The findings reported above are mainly directed to describe the potential role of nuclear NeuroD, but the possible function of the cytoplasmic fraction is even more unclear.

It is already known that other TFs, expressed both in nucleus and cytoplasm of various cell type, are able to exert additional control in respect to canonical transcriptional gene regulation. For example, Emx2, NRSF, MIZ-1, Bach1 and other TFs have different binding domains, some specific for DNA, others for RNA or for proteins. Their function is different when they are expressed in the nucleus and in the cytoplasm where they enhance post transcriptional or translational regulation or remain anchored to the cytoskeleton [47, 48]. NeuroD mediation of events taking place in cytoplasm has been reported in CNS, with the task of specifying axonal and dendritic growth and by modulating dendritic spine stability and morphology [19].

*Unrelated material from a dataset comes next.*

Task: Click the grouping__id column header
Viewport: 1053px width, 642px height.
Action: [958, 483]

Therefore looking further into the parallelism between podocytes and neurons, we focused on some morphological and functional aspects of NeuroD present in the cytoplasm of podocytes along the membrane and the foot processes. We previously showed that another neuropeptide, BDNF, determines an actin-inducing effect on podocytes cytoskeleton after damage [16]. In the present work we observed a close linking between NeuroD and nephrin and between NeuroD and actinin4 (in fact we found a close co-expression of NeuroD and nephrin in both normal condition and after NeuroD up-regulation and a co-expression of NeuroD and actinin4 fully evident after NeuroD over-expression). To understand the possible implications these associations in pathological conditions could have, we explored, in an already well studied model of podocyte injury (adriamycin) [41, 49], whether the damage itself could alter NeuroD distribution in the cells and/or the changes in NeuroD expression might influence the extent of the cell damage in podocyte cytoskeleton.

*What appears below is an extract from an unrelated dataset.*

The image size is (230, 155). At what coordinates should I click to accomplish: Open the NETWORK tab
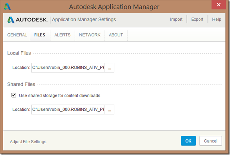pyautogui.click(x=90, y=35)
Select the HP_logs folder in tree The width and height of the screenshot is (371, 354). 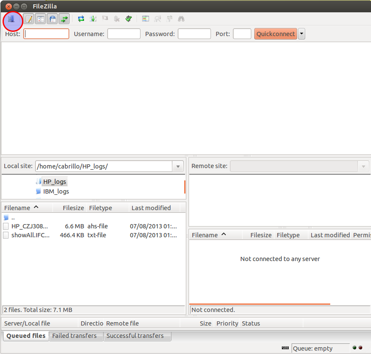click(55, 182)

As is well known, adriamycin modifies actin filaments distribution and processes extension in podocytes; the repair needs a reorganization by inducing gene expression and by changing actin dynamic, in which numerous adaptor and effector proteins take part [16]. Actin filaments are composed of bundles of filaments cross linked by the actin binding-protein alpha actinin4 that collaborates, with others filament associated proteins, in regulating the stability of the podocytes. Alpha actinin4 is essential for the signalling from the extracellular compartment to the cytoskeleton for inducing its reorganization and maintaining podocyte function. This signalling pathway happens through and interaction of alpha actinin4 with kinases and membrane signalling proteins [8, 50, 51] like nephrin. We observed that adriamycin treatment induces NeuroD increase in the nuclear compartment. NeuroD over expression in control cells causes, as expected, nuclear and cytoplasmic increase but nobody associated visible cell shape change or processes length variation. Only when NeuroD over-expression greatly enhances NeuroD accumulation in previously adriamycin treated podocytes, concomitant important mechanisms of repair in podocytes shape take place. These results suggest that cell damage caused by adriamycin leads to NeuroD increase and triggers the processes of recovery.

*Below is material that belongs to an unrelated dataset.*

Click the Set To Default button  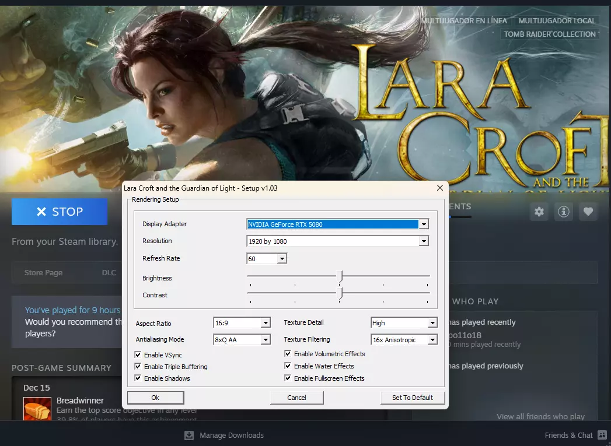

We speculate that possibly NeuroD supports actinin4 and nephrin adaptor function regulating podocytes shape integrity, and this should account for the observed proximity between these three molecules.

Far from understanding all the precise roles that NeuroD plays in the kidney our work shows that NeuroD is involved in Nephrin gene activation and in protein synthesis and contributes to podocytes cytoskeletal dynamics in response to injury. The results provide a stimulus to investigate in new directions to identify additional functions associated to molecules primarily involved in podocytes regulatory system.

The work was supported by funding from IRCCS Ospedale Maggiore Policlinico, Milan. All authors have reviewed the results and approved the final version of the manuscript.

The authors declare that they have no conflicts of interest with the contents of this article.